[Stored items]
╭──

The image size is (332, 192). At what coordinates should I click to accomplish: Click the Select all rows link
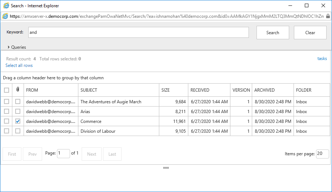click(x=19, y=65)
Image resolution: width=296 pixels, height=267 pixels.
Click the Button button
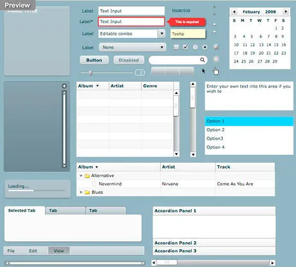[x=94, y=60]
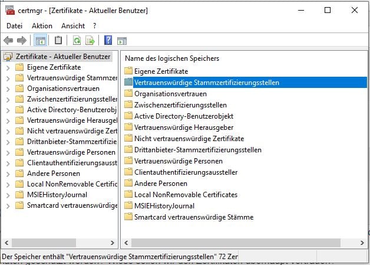Expand the Organisationsvertrauen tree node
This screenshot has width=370, height=265.
(8, 89)
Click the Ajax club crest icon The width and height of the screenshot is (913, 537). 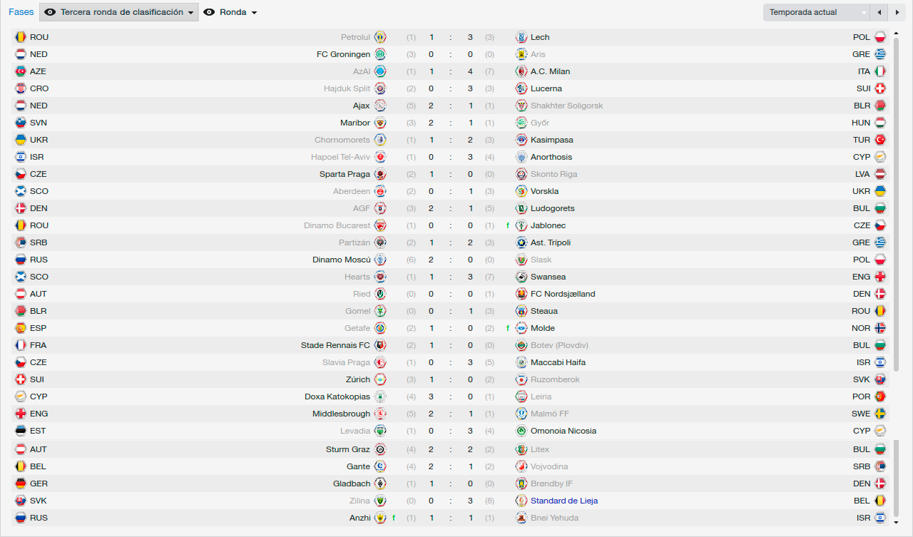coord(380,106)
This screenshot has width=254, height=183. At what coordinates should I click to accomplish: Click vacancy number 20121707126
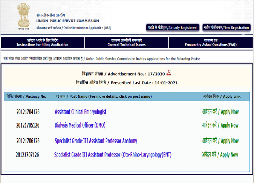(28, 155)
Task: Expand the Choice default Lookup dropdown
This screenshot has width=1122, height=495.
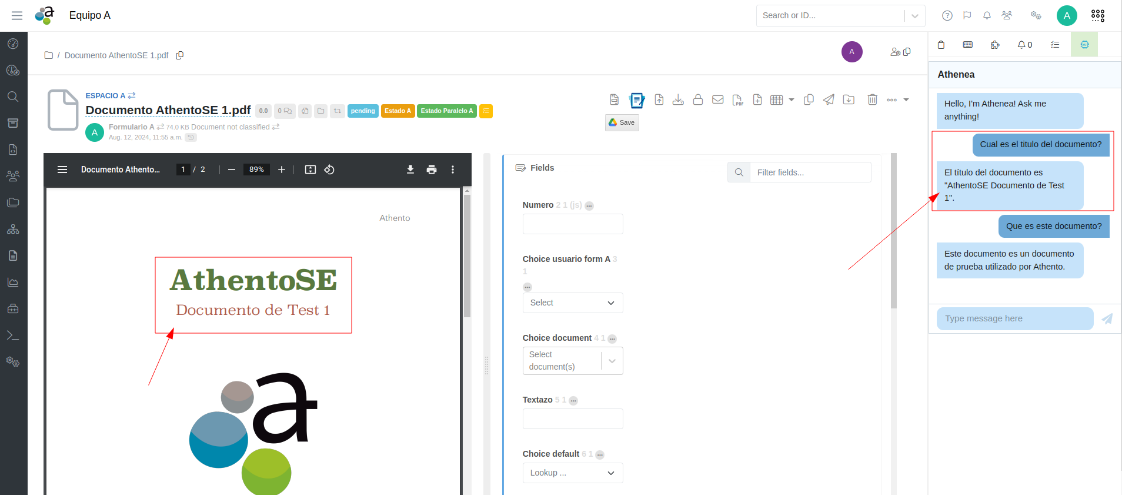Action: tap(572, 473)
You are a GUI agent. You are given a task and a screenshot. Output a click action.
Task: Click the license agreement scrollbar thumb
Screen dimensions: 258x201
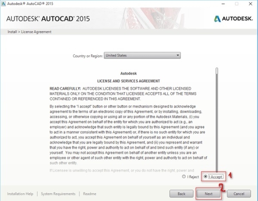(217, 71)
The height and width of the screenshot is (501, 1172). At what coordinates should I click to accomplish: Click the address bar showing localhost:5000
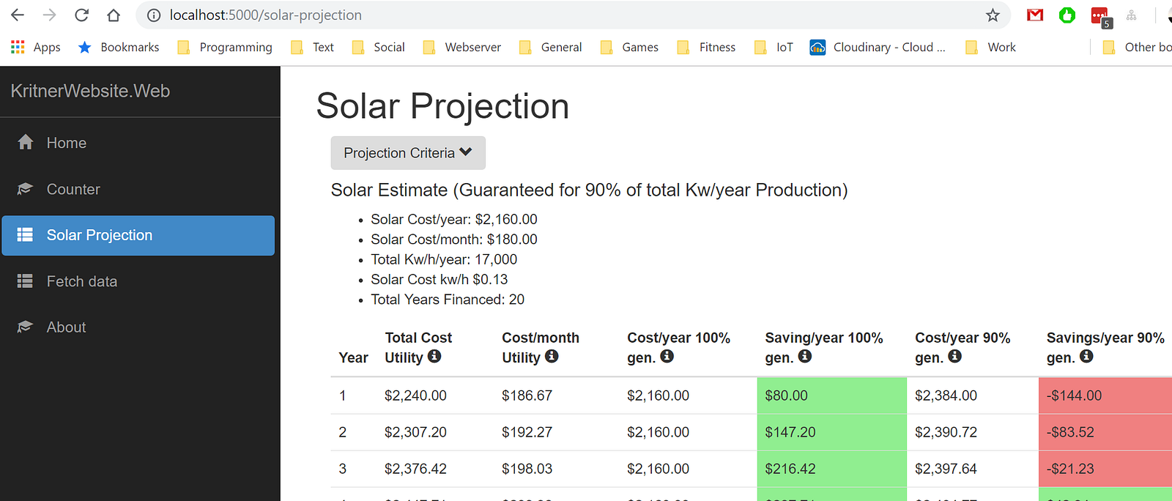click(513, 15)
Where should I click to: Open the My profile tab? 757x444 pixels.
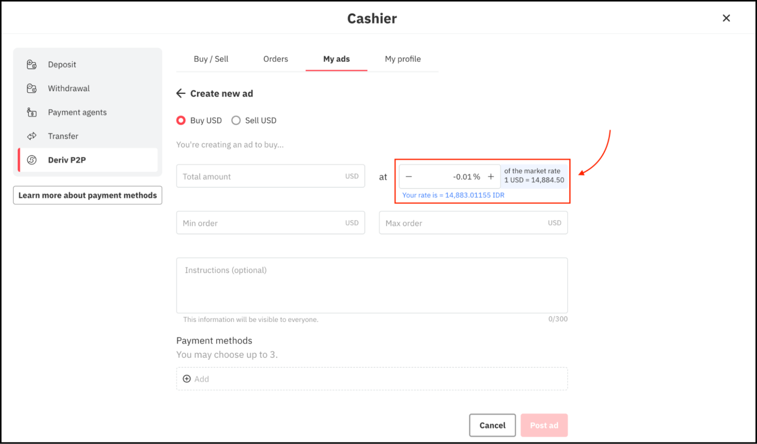click(403, 59)
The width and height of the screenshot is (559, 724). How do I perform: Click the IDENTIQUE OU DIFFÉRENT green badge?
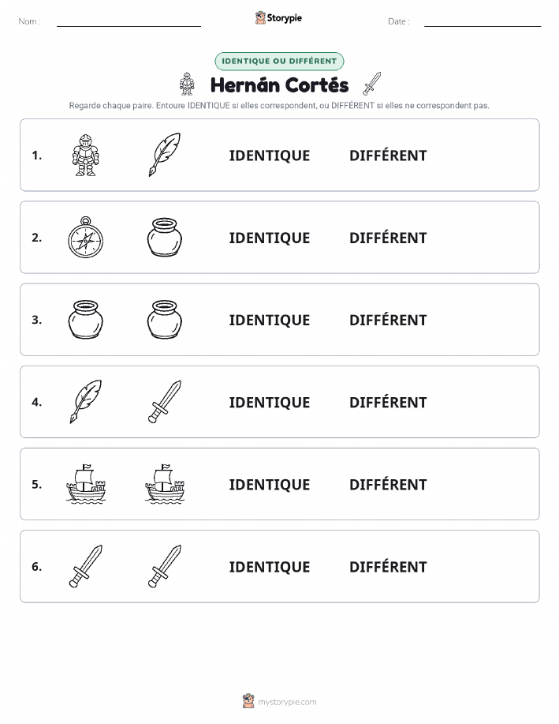click(x=279, y=61)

╰──

→ **TASK**:
Return nothing except the lines from the one containing "The width and height of the screenshot is (559, 724)." through the final line of the data, copied exactly. Leave out all pictures.

→ **RESULT OF THE TASK**:
The width and height of the screenshot is (559, 724). How do I perform: Click the IDENTIQUE OU DIFFÉRENT green badge?
click(x=279, y=61)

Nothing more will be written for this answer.